Now here's a little background on Palm. Palm NFT Studio is a joint venture brought together by ConsenSys founder and Ethereum co-founder Joseph Lubin; film producer and owner of Heyday Films, David Heyman; and founder of world-class art house HENI Group, Joe Hage. It will be led by co-founder and CEO Dan Heyman, currently General Manager of protocols at ConsenSys. This innovation lab will see collaborations with artists, marketplaces, and rights holders to bring projects and platforms into the Palm ecosystem. Benefits include low gas costs, fast transaction finality, and 99% more energy efficiency than proof of work systems.
“Palm is by far the best platform for me. It’s new and art-focused, it’s the most environmentally friendly, and it is quicker and cheaper to use. With Palm, artists can invent the future,” says Hirst.
At launch, Palm will exist as an Ethereum sidechain that is fully interoperable with the main Ethereum network.

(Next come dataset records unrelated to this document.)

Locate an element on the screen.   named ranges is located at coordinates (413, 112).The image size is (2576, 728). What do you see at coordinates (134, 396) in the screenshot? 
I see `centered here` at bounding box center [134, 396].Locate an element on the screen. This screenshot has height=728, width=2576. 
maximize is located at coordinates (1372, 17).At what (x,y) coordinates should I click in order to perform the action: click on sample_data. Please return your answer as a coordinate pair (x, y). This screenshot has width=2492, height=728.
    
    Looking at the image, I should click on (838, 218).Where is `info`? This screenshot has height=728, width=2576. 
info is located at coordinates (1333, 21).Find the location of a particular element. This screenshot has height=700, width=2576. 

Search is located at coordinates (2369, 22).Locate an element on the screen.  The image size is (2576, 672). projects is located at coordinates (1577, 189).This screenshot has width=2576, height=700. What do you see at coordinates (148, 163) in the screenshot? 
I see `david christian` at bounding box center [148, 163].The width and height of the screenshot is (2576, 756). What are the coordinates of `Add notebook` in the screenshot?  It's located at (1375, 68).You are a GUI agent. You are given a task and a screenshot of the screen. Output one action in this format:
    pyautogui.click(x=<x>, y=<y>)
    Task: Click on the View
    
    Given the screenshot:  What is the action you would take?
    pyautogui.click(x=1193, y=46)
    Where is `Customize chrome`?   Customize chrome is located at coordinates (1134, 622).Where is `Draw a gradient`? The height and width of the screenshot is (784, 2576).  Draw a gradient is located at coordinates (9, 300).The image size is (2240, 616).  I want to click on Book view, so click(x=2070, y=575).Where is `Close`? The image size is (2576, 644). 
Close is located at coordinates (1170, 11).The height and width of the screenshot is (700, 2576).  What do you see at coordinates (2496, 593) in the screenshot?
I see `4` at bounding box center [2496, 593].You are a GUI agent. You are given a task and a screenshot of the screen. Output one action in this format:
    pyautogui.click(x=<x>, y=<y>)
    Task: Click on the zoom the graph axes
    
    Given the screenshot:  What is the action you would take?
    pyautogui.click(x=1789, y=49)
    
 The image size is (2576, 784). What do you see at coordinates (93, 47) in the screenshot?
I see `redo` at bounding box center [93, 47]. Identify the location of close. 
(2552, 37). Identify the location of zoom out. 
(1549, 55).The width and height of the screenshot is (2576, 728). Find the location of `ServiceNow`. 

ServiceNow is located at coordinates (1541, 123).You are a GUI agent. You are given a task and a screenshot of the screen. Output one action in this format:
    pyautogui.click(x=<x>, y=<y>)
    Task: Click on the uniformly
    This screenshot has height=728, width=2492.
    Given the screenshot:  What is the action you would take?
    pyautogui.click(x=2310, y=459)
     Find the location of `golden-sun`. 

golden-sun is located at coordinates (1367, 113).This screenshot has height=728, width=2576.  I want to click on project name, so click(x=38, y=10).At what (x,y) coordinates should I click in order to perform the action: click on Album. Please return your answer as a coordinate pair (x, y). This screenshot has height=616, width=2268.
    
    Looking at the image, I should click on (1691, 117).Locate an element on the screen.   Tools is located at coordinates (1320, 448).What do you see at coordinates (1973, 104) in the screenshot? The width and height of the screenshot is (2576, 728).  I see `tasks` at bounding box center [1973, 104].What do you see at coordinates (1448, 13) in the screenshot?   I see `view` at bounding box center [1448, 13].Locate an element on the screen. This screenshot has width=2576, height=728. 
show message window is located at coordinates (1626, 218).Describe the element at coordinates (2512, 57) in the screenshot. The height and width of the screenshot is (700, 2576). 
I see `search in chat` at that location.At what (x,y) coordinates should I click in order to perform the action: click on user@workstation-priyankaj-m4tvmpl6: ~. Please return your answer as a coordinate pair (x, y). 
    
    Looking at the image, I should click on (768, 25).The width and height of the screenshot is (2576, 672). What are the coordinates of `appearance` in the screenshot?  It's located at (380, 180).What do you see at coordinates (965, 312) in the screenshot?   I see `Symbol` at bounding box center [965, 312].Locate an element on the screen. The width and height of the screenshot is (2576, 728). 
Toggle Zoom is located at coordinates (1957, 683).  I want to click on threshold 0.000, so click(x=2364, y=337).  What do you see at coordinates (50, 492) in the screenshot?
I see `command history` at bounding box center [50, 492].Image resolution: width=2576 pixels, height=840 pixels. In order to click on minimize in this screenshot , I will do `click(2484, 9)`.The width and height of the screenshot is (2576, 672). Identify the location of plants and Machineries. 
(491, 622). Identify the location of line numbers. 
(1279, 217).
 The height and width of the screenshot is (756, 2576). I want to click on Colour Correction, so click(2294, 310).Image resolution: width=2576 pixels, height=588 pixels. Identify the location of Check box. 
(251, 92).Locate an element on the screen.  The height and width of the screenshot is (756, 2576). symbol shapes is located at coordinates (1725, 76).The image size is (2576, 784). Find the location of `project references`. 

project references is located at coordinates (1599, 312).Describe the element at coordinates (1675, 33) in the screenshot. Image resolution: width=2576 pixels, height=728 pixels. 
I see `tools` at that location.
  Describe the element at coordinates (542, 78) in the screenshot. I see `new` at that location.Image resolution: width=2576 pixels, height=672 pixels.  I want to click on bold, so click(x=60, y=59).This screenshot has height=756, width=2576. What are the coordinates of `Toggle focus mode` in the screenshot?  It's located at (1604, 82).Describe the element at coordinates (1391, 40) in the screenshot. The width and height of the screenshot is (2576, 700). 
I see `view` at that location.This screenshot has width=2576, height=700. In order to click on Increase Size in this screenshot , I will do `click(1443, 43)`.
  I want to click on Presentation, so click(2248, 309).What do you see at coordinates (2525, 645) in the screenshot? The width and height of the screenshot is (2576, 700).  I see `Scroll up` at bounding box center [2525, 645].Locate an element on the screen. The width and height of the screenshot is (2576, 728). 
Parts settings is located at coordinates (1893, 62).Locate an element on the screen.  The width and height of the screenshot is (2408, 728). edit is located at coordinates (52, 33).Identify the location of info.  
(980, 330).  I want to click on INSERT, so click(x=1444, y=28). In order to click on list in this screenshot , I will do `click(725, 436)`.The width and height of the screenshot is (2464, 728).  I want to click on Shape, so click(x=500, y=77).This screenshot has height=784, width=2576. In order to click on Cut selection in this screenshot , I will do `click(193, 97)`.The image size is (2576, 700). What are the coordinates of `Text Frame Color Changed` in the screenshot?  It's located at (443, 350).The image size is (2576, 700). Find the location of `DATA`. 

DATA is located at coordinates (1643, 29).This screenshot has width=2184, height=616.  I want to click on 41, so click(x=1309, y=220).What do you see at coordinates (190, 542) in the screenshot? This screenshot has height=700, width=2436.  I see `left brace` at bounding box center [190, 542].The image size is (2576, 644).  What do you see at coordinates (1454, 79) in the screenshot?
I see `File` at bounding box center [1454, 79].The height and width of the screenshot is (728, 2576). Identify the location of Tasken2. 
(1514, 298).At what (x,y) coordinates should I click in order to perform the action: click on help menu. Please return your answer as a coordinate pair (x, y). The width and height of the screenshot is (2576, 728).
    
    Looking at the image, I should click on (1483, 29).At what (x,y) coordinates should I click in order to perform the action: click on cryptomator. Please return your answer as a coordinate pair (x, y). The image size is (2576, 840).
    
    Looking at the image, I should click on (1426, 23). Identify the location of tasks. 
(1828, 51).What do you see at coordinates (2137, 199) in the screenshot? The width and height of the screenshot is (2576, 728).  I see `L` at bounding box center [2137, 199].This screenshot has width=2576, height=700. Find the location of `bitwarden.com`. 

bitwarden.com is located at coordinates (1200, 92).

Physical object vs non-fungible token
According to Hirst, 'The Currency' is more than just buying an artwork. It is a project that “challenges the concept of value through money and art” by inviting people to participate in the process of buying, holding, and selling artworks, and forcing them to confront “their perception of value, and how it influences their decision.”
While it may be more appealing to obtain the physical artwork and frame up the prized piece, its NFT counterpart does have positive qualities. Being Hirst's debut NFT collection, its value will be not be underestimated. Think of it as possessing a piece of history.
Similar physical dotted artworks by Hirst also do exist in the market currently that might not be readily authenticated. However, the digital NFT confirms its legitimacy through minting on the Palm blockchain which tracks the authenticity and movements of each NFT.